**Problem requirements:**
Quote the entries below from the line with "The image size is (895, 482)." through the line with "relax for a", both ends included, and only those lines.

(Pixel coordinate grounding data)
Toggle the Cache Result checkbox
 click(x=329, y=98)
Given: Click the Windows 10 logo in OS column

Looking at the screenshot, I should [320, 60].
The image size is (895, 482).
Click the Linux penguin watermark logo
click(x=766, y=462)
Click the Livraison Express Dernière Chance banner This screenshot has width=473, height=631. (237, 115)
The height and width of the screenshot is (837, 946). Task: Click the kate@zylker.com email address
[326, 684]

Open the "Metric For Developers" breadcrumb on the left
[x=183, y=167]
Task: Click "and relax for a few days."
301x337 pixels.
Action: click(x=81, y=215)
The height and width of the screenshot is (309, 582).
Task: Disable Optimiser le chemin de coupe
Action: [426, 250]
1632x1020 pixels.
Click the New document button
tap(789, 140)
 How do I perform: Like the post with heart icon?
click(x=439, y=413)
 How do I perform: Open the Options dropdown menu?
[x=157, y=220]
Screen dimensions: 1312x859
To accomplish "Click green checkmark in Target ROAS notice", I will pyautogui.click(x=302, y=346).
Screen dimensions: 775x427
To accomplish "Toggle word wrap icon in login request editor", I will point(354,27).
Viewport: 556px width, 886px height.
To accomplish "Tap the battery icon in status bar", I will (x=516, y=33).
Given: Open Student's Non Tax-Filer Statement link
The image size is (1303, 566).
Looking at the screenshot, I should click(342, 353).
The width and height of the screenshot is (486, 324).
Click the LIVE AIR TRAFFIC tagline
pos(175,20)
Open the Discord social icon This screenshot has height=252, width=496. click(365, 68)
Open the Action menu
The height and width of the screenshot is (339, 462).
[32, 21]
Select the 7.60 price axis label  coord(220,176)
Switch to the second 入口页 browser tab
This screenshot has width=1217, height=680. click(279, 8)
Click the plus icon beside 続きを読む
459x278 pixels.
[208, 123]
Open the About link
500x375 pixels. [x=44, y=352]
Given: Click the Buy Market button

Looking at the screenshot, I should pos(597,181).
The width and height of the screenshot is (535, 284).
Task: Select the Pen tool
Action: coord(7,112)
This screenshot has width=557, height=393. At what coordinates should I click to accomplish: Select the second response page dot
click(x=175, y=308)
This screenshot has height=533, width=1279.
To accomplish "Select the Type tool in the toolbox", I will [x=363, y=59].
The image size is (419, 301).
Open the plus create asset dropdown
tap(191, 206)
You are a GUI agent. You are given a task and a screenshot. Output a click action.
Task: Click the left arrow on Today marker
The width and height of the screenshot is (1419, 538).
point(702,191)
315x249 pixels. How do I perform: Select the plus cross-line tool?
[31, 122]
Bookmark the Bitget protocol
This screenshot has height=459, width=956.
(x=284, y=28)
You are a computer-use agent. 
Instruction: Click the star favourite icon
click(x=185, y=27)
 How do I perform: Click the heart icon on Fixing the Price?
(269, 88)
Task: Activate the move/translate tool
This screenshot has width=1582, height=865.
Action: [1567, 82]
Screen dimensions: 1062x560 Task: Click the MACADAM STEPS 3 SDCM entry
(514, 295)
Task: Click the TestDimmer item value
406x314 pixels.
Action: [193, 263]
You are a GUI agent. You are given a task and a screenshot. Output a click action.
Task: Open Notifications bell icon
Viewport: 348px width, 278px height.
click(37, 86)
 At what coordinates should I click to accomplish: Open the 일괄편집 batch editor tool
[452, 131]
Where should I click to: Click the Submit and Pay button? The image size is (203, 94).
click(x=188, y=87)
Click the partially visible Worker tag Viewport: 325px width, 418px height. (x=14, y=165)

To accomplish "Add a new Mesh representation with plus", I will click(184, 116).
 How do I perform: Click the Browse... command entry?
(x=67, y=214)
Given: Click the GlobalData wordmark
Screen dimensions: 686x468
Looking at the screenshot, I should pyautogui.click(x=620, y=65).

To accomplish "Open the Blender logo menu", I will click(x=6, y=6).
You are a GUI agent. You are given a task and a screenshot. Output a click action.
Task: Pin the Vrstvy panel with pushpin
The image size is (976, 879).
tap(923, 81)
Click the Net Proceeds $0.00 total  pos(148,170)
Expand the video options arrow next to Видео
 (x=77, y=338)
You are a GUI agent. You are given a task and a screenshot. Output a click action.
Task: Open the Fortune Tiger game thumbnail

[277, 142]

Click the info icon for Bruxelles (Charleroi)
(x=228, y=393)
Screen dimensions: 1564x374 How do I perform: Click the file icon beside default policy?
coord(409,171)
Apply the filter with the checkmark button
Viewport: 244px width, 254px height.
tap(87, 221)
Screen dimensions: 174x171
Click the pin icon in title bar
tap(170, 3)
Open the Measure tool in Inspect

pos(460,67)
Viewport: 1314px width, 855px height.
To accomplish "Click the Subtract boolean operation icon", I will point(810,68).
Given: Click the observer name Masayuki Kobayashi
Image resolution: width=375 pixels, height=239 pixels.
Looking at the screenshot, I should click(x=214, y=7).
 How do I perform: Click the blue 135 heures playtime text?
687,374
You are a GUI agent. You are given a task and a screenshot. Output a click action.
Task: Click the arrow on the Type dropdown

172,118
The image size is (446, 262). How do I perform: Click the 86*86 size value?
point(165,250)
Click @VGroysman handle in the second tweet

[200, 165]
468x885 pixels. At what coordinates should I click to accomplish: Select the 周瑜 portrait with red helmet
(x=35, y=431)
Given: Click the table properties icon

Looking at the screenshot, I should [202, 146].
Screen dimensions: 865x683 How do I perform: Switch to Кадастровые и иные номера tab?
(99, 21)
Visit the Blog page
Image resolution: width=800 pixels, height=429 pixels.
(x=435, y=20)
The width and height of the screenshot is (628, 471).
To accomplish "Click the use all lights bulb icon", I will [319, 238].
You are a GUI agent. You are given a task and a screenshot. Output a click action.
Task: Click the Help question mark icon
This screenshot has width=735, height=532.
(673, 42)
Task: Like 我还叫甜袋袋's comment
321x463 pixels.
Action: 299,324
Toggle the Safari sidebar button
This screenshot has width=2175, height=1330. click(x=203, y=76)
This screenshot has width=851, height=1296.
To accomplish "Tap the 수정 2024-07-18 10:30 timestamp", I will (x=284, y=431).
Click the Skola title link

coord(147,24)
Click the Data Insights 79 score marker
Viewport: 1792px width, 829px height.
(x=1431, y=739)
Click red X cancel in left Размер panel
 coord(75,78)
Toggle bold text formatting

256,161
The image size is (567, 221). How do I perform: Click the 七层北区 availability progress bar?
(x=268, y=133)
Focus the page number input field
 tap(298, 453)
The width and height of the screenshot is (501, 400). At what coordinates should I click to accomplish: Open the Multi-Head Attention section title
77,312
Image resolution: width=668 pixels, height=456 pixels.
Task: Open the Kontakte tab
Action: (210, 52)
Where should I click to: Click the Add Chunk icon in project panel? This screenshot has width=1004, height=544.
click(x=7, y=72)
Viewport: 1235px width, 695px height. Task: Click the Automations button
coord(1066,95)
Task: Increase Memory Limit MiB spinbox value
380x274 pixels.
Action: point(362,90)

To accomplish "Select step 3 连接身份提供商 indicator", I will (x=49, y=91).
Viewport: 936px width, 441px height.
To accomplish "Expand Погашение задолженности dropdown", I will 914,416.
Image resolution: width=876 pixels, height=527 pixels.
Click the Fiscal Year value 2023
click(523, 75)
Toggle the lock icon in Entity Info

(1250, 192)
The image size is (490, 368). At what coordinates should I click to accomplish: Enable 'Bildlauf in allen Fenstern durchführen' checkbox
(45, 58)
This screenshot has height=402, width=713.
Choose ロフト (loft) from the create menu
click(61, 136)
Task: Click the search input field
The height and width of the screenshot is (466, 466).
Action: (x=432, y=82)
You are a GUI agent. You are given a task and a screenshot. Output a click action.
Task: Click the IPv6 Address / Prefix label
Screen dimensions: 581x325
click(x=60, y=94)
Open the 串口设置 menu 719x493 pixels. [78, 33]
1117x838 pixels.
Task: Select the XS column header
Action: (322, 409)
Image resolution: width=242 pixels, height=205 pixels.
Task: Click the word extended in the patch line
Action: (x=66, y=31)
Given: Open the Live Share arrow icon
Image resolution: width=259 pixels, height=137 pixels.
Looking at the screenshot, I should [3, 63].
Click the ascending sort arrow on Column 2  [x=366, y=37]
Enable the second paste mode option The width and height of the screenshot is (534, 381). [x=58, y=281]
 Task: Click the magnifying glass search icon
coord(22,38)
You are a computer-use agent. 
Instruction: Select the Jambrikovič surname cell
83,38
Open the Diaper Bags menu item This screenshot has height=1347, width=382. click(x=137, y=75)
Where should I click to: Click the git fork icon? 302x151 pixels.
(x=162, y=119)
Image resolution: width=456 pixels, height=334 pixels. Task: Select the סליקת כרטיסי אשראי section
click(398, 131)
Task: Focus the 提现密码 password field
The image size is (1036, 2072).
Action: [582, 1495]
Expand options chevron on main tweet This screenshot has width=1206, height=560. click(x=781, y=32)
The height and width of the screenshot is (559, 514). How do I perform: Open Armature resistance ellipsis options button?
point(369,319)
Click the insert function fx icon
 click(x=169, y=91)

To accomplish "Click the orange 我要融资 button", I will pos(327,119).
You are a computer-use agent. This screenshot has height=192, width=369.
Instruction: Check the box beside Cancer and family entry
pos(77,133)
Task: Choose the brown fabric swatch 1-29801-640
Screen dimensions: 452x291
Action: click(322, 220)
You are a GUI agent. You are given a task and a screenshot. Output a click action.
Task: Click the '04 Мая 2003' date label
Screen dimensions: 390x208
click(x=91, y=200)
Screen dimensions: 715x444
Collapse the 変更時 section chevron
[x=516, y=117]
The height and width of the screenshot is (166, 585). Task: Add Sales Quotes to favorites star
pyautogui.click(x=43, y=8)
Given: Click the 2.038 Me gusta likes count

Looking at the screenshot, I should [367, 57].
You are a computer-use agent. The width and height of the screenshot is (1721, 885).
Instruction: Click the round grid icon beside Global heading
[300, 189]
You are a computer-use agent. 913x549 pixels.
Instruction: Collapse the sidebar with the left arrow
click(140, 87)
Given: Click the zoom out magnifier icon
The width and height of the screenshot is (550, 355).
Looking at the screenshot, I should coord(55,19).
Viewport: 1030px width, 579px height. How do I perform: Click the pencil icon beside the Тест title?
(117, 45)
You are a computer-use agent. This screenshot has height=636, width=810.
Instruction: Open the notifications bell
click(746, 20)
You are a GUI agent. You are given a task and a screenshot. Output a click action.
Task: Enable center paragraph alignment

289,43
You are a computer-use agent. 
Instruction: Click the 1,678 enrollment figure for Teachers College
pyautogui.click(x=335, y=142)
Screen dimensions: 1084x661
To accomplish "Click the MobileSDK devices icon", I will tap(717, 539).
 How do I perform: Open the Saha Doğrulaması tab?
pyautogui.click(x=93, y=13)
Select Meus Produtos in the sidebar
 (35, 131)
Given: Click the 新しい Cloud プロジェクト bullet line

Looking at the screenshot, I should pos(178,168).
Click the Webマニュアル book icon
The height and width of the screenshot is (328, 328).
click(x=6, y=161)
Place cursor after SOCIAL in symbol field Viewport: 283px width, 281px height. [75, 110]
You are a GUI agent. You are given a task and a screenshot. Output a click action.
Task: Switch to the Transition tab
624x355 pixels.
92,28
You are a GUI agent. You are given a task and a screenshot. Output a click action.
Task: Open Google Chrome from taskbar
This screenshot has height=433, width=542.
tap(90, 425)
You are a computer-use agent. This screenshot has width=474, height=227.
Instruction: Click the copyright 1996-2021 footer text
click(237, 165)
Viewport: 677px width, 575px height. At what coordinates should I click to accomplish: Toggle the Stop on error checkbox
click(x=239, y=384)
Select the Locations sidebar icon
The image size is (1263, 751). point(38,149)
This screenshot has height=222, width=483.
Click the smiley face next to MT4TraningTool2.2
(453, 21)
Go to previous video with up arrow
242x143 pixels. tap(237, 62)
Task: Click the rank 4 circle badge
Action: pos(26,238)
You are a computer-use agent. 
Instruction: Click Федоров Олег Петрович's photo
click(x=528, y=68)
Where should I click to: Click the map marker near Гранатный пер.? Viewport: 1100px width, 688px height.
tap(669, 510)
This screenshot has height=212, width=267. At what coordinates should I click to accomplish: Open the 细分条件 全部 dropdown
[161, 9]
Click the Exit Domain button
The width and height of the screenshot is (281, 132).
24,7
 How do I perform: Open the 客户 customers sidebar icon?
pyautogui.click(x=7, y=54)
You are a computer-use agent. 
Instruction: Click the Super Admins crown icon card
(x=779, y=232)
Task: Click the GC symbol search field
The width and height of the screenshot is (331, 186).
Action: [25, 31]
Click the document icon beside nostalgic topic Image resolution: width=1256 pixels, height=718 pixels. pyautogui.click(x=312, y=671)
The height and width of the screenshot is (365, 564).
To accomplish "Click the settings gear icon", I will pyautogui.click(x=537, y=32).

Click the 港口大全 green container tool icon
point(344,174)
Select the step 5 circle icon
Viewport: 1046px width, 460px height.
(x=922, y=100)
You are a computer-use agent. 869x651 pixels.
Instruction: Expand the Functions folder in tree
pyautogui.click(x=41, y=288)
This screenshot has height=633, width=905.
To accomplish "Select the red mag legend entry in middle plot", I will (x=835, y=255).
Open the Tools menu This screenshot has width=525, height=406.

**Exercise answer:**
The image size is (895, 482).
Click the Linux penguin watermark logo
click(x=766, y=462)
Click the Livraison Express Dernière Chance banner This screenshot has width=473, height=631. (237, 115)
The height and width of the screenshot is (837, 946). Task: Click the kate@zylker.com email address
[326, 684]

Open the "Metric For Developers" breadcrumb on the left
[x=183, y=167]
Task: Click "and relax for a few days."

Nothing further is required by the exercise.